Para ser realista, el desborde incontrolable es una lucha a muerte entre tres partidos políticos, que conocen sus debilidades y tratan de enmendarlas a tiempo. Los partidos pequeños carecen de recursos económicos y personal para meterse en ese pleito.

Además, el futuro de los grupos minoritarios es realizar una buena alianza, con un partido que tenga posibilidades de ganar. Para estos emergentes, amarrarse a un buen árbol les significa mantener el reconocimiento, y sobre todo les abre las puertas a los empleos del Estado.

Una víctima de esta campaña a destiempo lo podría ser el Diálogo Nacional. El presidente Luis Abinader puso todo su empeño en la celebración del diálogo, que en principios fue respaldado por todos los partidos.

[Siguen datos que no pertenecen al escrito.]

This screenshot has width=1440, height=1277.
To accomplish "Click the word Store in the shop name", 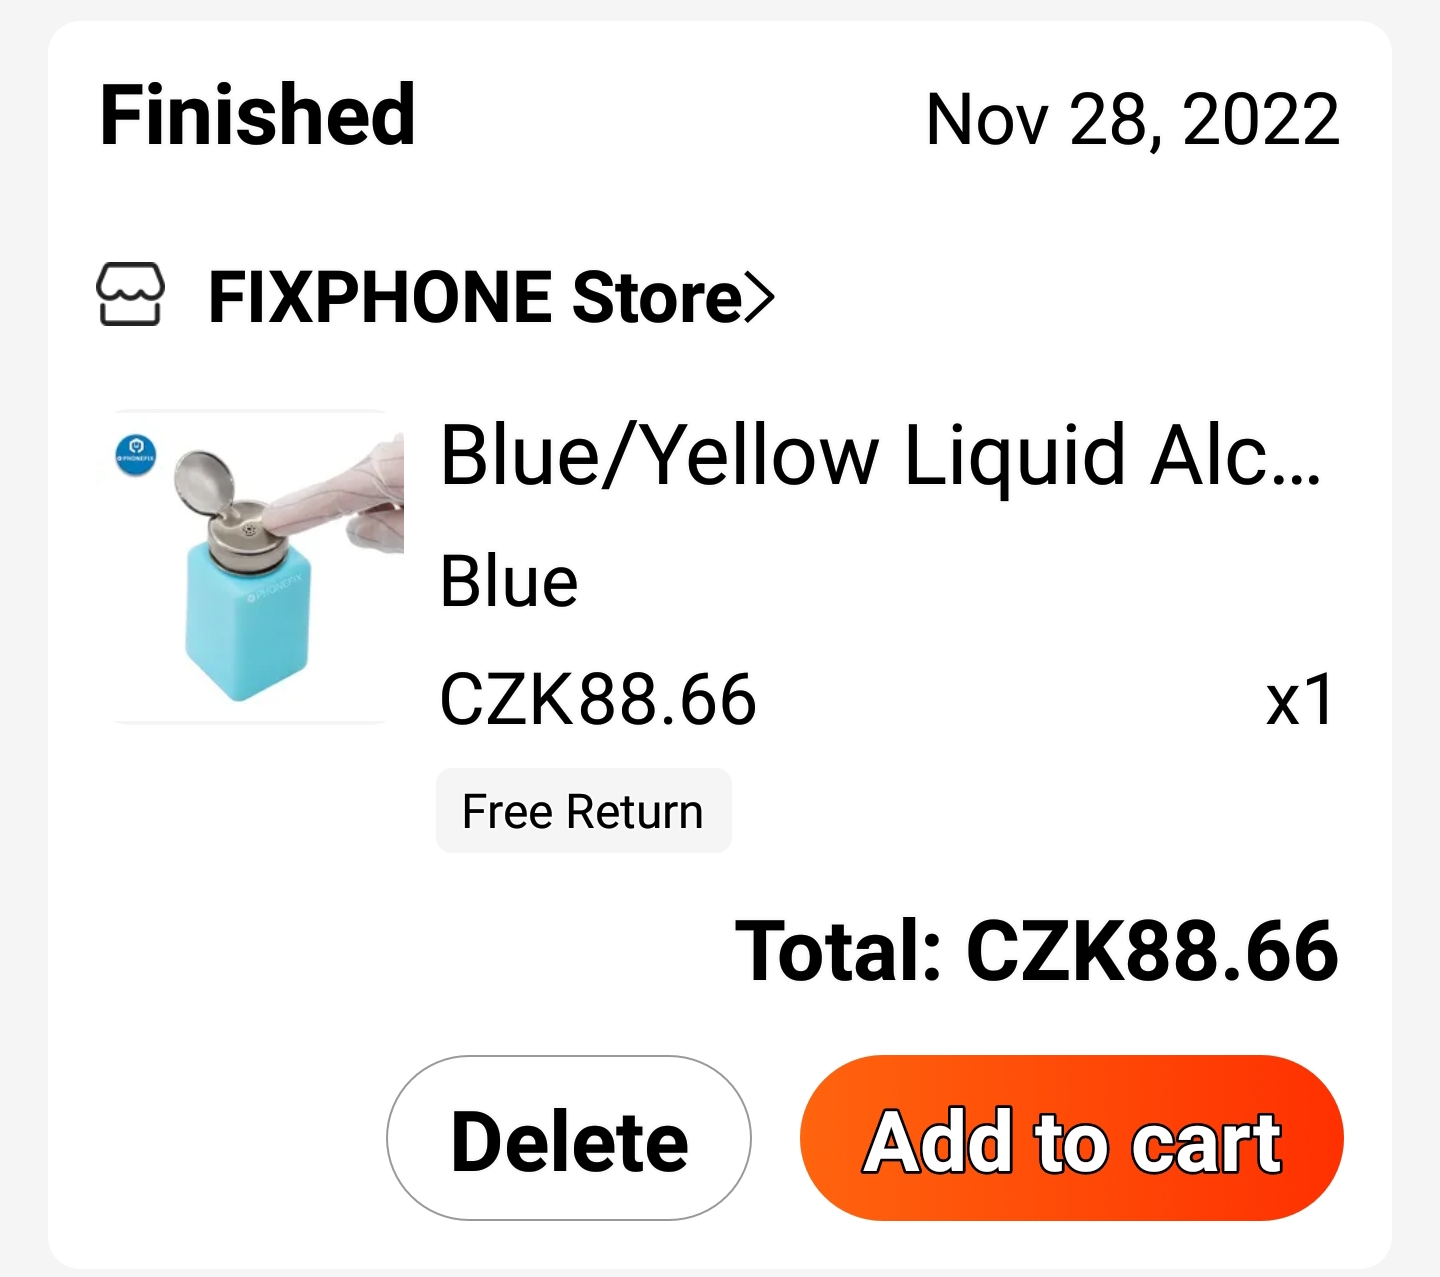I will pyautogui.click(x=656, y=298).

Ahora surgen sombras en torno a su cumplimiento y respeto. Hay un enfrentamiento entre el gobierno y los grupos opositores por la reforma fiscal. De seguro que esto tendrá reflejos en el diálogo. El presidente sacó la reforma fiscal de los temas  del diálogo,  para manejarla él en persona.

Pero el inicio de la campaña política, hace pensar que cada partido tiene su propia agenda, y que no va a ir a discutir posiciones colectivas, sino que tratará de abrir camino con sus encuentros y visitas a diferentes comunidades del país.

Un Gran Diálogo Nacional es una oportunidad que los dominicanos no se deben perder. Los problemas de este país no van a ser solucionados por un puñado de personas, sino por toda la colectividad. Hay que sacrificar posiciones personales para dar lugar  al bienestar de todos.

Los vientos huracanados de la campaña electoral a destiempo deben ser dominados. Hay que esperar al inicio oficial de la lucha por el poder.  Esperamos la exhibición de músculos de la JCE y que haga valer sus reglamentos. Nadie por encima de la ley. ¡Ay!, se me acabó la tinta.